Opinião
Vencimento das concessões do setor elétrico
Em sua coluna de estreia, Jerson Kelman analisa as ações sobre o vencimento das concessões elétricas em 2015
Usei os quatro meses da quarentena, após o fim de meu mandato, para fazer uma reflexão sobre diversas questões conceituais que tive de enfrentar como o principal dirigente de duas agências reguladoras, a ANA e a Aneel. Materializei essas análises num livro dividido em 25 capítulos, que deve ser publicado em breve. Um dos capítulos trata do mesmo assunto do presente artigo – o vencimento das concessões do setor elétrico –, que estudei para poder atuar como representante da Aneel num grupo de trabalho do CNPE. Nas reuniões do grupo das quais participei, estávamos na fase de identificar o marco legal e de enunciar o problema. Não se discutia as alternativas de solução. Assim, a visão que apresento aqui, e com mais profundidade no livro, traduz apenas o meu entendimento, amadurecido na calma da quarentena. E não a tendência do grupo de trabalho.
Meu primeiro contato com o tema ocorreu em novembro de 2005, durante uma reunião pública da diretoria da Aneel em que se tratava de instruir um processo para decisão do MME relativo à renovação da concessão de algumas hidrelétricas da Cemig, entre elas, Emborcação (1.193 MW). O interessante é que, naquela particular circunstância, não se percebia nenhum impedimento legal (Lei 9.074/95, art. 19), e toda a discussão focou a conveniência da prorrogação. Tive dúvidas. No debate, gravado e transmitido pela internet, declarei não me sentir à vontade para entregar um pedaço da usina de Emborcação que já pertencia a algum brasileiro humilde para os acionistas da Cemig”.
Essa minha primeira percepção coincidiu com a opinião da maioria dos estudiosos do assunto: como os investimentos nas hidrelétricas com concessões expirantes já foram total ou parcialmente amortizados pelos pagamentos feitos pelos consumidores ao longo dos anos, a diferença entre o preço de venda da energia e os correspondentes custos de produção (tudo considerado) deveria beneficiar todos os consumidores – sem exceção –, e não os acionistas da concessionária. Aliás, sem nenhuma saudosismo, era o que ocorria no passado: a tarifa de energia era calculada pelo custo do serviço e diminuía quando os ativos eram amortizados. Raciocínio parecido se aplica às concessões de transmissão, que mantiveram a receita “blindada” a revisões tarifárias para os ativos antigos.

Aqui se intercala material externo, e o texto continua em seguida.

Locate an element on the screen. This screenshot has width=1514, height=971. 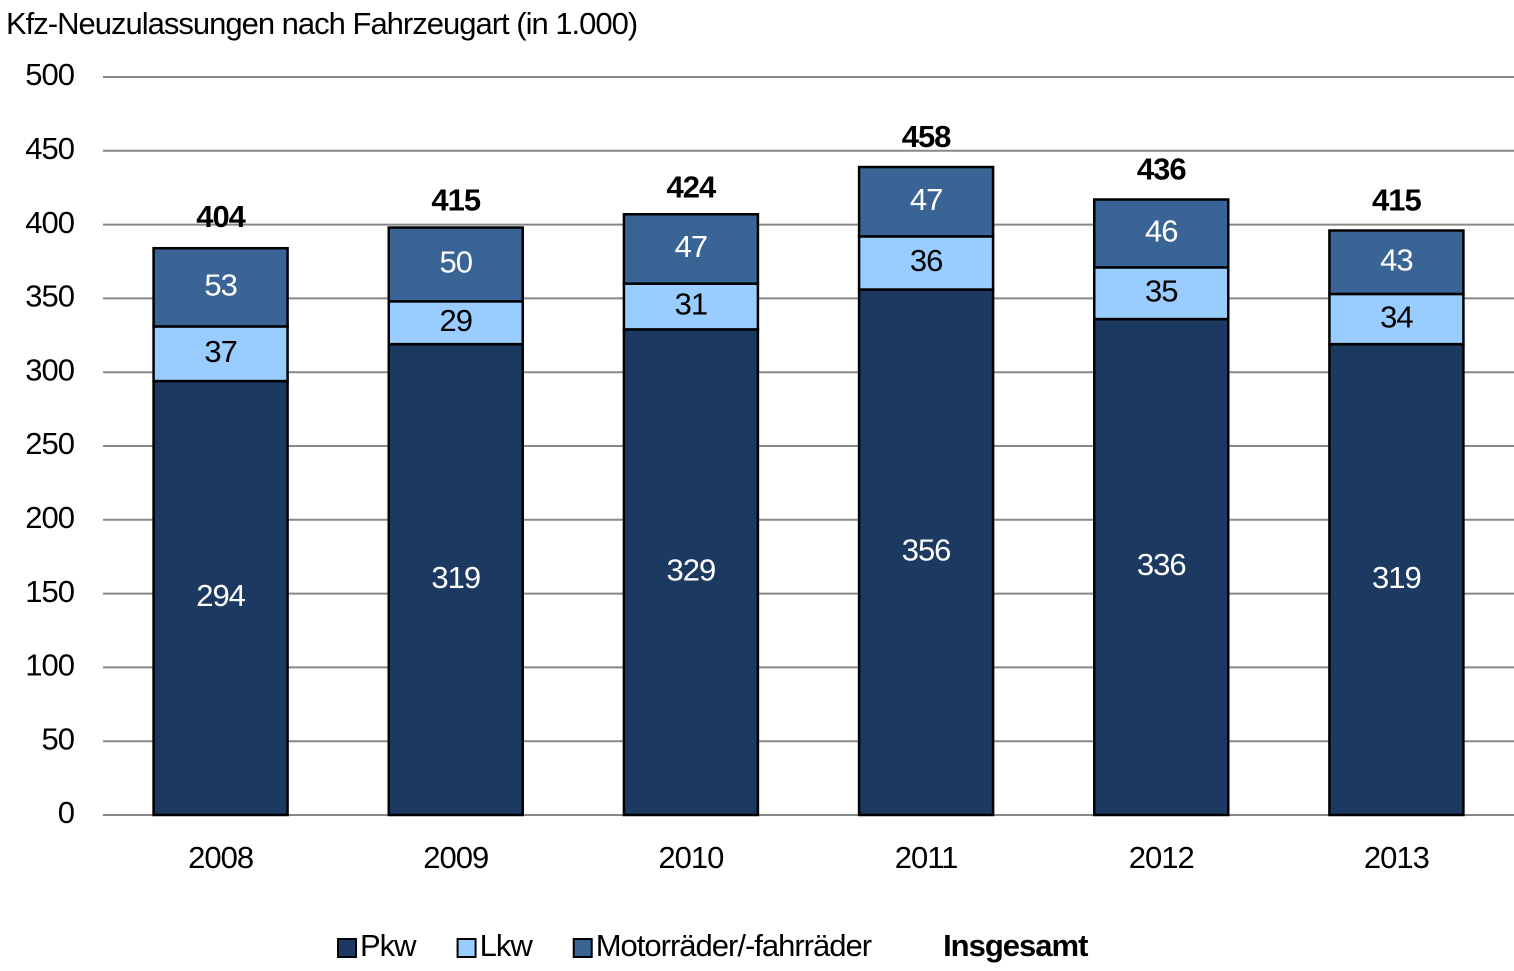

A situação, porém, é bastante diferente para as concessões de distribuição. Primeiro, porque exigem investimentos contínuos. Segundo, porque são periodicamente submetidas a revisões tarifárias, que teoricamente asseguram o equilíbrio econômico-financeiro da concessão, não da empresa. Mas o artigo 175 da Constituição não distingue as concessões de distribuição das demais. Diz que é preciso ganhar uma licitação para ser concessionário de serviço público e atribui à legislação ordinária a tarefa de disciplinar as prorrogações.
Trata-se de forte restrição constitucional, cuja solução mais simples seria a transferência do controle acionário das atuais concessões simultaneamente com a outorga de novas concessões. É o que permitem os artigos 27 e 30 da Lei 9.074, examinados e “aprovados” pelo STF. Essa, porém, é uma opção que o governo Lula tem toda a legitimidade para descartar.
As demais soluções são mais complexas. Mas não impossíveis. E talvez se possa fazer desse limão duas limonadas. A primeira: reduzir as energias asseguradas das usinas para o novo período de concessão, independentemente de quem venha ser o concessionário. O propósito seria aumentar a segurança do sistema, em vantajosa substituição à contratação de energia de reserva. A mesma providência poderia ser aplicada caso o Poder Público decidisse pela prestação direta do serviço.
Significaria o uso da energia assegurada remanescente para melhor servir ao interesse público e a contratação de empresas especializadas – talvez as atuais concessionárias – para a operação das usinas. A segunda “limonada”: amalgamar as pequenas ilhas de concessão ou de permissão de distribuição que atualmente oneram os consumidores por insuficiência de escala.
Entre os que debatem esse difícil assunto, penso que haja convergência no entendimento de que uma solução é urgentemente necessária, e que essa solução não deve introduzir sinais econômicos equivocados que perturbem o funcionamento do mercado de energia elétrica.